= Exercise brief =
Nothing but an exact reproduction of the records, pictures excluded, should be returned.
• • • • • • •
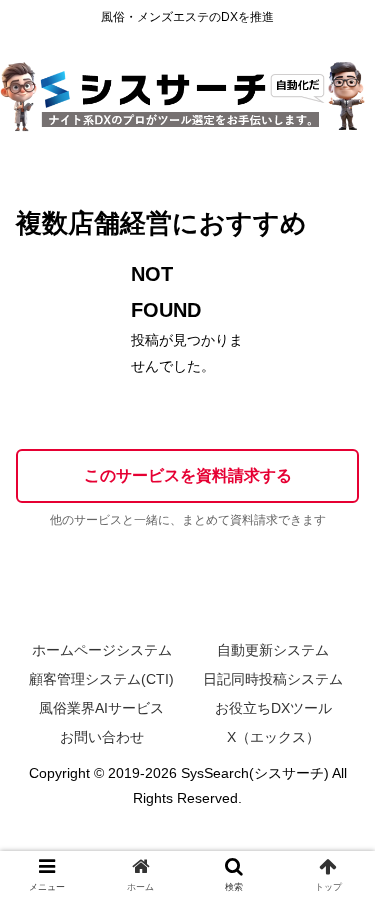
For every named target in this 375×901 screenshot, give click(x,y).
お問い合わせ (102, 737)
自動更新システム (273, 650)
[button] (335, 853)
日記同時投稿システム (273, 679)
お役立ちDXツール (273, 708)
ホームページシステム (102, 650)
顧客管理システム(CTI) (101, 679)
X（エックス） (273, 737)
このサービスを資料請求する (188, 475)
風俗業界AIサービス (101, 708)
• • • • • • •
= Solution for this task =
For every named target in this 375×901 screenshot, give click(x,y).
お問い合わせ (102, 737)
自動更新システム (273, 650)
[button] (335, 853)
日記同時投稿システム (273, 679)
お役立ちDXツール (273, 708)
ホームページシステム (102, 650)
顧客管理システム(CTI) (101, 679)
X（エックス） (273, 737)
このサービスを資料請求する (188, 475)
風俗業界AIサービス (101, 708)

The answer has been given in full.